* _Directions_:
A - According to the passage on continuous batching and logistics, what share of China's GDP did logistics costs account for in 2000?
B - Translate this sentence from the passage on continuous batching and logistics into Spanish: "Logistics is a key issue for enterprise development, impacting its overall survival and growth."
C - In the passage on continuous batching and logistics, retype the words from "I. Introduction" to "in my country." without any changes.

* _Passage given_:

I. Introduction
Continuous batching and conveying automatic control systems are widely used in industries such as cement, coal, metallurgy, chemicals, feed, and food. They are characterized by comprehensive functions, high flexibility, and cost-effectiveness, making them popular with continuous batching system integrators and users. This system integrates modern logistics technology, warehousing technology, and automation technology, and is a crucial component of CIMS (Continuous Intake Management System). It has been widely adopted abroad, and this technology is gradually being applied to many industries in my country.
After joining the WTO, my country's commodity distribution and delivery service market will gradually expand its open areas and scope. Logistics is a key issue for enterprise development, impacting its overall survival and growth. In 2000, logistics costs accounted for 16.7% of China's GDP, while in the United States it was less than 10%. In particular, there is a significant gap between the logistics equipment levels of enterprises and those in developed countries, mainly manifested in low transportation efficiency and astonishing waste in the logistics process. We know that this gap represents potential and room for development; therefore, improving the level of logistics equipment has become an urgent task. Automated material handling vehicles are an important component of the transportation and distribution system in logistics; they are systems that automatically store and retrieve materials.

* _Information supplied_:

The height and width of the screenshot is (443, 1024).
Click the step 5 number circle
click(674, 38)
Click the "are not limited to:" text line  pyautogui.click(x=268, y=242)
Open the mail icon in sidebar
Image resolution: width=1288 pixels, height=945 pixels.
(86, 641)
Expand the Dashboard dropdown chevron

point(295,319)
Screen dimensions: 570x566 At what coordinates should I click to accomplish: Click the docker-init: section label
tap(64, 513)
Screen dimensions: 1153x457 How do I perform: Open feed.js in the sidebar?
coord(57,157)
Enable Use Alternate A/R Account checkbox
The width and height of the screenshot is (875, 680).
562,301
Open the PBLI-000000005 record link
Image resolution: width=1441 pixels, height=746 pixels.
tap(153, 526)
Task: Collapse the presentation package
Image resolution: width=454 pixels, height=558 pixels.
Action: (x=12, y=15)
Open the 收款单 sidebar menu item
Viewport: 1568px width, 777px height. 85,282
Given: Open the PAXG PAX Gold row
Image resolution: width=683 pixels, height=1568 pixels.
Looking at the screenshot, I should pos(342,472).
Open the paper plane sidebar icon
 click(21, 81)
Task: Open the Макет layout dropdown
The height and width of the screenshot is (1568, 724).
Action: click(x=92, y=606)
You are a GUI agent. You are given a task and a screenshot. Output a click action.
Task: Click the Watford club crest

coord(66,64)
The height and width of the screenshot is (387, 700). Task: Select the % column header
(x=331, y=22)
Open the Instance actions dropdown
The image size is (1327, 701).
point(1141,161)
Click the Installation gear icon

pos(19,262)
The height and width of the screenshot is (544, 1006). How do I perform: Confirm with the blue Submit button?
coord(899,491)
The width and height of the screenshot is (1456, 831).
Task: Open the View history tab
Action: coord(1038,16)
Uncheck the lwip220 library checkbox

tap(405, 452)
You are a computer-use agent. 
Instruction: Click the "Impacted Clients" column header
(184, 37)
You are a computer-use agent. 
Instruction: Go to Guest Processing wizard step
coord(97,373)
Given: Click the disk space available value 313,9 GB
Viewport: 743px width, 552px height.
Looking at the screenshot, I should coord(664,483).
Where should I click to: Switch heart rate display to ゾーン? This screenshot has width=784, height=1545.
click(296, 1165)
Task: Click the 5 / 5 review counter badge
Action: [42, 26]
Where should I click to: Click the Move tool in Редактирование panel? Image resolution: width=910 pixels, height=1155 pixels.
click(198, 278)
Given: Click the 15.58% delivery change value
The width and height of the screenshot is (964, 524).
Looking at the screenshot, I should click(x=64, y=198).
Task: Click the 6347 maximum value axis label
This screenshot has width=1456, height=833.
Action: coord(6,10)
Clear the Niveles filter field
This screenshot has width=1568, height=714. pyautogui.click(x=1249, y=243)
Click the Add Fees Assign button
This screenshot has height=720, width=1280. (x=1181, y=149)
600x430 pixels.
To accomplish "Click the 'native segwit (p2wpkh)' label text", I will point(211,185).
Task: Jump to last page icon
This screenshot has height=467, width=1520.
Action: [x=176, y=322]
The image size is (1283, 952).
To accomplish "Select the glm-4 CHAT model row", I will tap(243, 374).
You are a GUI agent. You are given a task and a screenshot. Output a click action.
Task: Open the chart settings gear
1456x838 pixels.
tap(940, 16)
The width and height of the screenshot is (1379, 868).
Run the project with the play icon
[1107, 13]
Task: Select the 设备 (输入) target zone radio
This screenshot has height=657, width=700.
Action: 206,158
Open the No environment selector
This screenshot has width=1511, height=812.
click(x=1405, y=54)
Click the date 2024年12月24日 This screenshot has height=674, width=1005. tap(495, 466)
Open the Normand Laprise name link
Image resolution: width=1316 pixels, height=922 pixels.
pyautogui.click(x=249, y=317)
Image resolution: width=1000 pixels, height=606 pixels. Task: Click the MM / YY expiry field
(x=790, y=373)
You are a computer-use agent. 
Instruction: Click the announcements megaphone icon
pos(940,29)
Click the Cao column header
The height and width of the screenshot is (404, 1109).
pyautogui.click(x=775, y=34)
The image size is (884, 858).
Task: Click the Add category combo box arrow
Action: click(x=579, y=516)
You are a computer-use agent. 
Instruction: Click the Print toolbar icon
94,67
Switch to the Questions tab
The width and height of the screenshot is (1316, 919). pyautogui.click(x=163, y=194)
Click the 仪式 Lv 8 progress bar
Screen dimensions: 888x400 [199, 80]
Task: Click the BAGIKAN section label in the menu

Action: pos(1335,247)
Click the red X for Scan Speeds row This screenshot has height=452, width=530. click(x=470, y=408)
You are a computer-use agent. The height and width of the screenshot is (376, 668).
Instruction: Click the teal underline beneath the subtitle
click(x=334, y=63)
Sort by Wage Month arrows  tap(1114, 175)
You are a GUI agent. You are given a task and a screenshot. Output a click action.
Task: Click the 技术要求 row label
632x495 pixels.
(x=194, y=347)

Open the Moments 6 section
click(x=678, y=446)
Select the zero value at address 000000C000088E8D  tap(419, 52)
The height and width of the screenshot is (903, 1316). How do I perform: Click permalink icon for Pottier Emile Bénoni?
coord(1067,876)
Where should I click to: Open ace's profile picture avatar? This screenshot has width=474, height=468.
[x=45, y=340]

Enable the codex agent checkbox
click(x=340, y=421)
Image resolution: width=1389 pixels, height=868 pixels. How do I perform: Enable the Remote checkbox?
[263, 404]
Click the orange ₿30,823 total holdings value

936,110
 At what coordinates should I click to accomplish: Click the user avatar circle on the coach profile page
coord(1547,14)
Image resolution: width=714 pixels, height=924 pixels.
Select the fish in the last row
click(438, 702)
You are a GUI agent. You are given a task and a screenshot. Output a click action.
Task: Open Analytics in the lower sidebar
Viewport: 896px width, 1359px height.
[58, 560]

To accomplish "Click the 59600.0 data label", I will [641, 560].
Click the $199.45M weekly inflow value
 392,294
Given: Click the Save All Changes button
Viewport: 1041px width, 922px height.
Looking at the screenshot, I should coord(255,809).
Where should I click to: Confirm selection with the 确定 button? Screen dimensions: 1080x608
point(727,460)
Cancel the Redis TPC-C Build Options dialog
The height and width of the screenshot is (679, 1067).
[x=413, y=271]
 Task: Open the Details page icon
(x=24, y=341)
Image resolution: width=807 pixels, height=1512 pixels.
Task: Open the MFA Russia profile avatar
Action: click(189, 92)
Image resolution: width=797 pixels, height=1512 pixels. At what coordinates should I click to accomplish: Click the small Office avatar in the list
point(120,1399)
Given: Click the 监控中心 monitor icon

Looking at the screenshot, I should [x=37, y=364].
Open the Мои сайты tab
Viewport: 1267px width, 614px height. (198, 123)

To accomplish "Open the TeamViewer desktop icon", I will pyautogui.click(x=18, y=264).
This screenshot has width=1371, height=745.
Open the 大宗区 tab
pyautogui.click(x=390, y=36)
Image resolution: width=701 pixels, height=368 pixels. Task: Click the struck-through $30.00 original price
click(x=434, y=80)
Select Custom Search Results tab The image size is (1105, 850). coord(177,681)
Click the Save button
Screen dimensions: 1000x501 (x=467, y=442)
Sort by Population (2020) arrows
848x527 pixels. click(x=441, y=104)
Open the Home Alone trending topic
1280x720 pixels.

* _Task responses_:
A - 16.7%

B - La logística es una cuestión clave para el desarrollo empresarial, pues influye en su supervivencia y crecimiento generales.

C -
I. Introduction
Continuous batching and conveying automatic control systems are widely used in industries such as cement, coal, metallurgy, chemicals, feed, and food. They are characterized by comprehensive functions, high flexibility, and cost-effectiveness, making them popular with continuous batching system integrators and users. This system integrates modern logistics technology, warehousing technology, and automation technology, and is a crucial component of CIMS (Continuous Intake Management System). It has been widely adopted abroad, and this technology is gradually being applied to many industries in my country.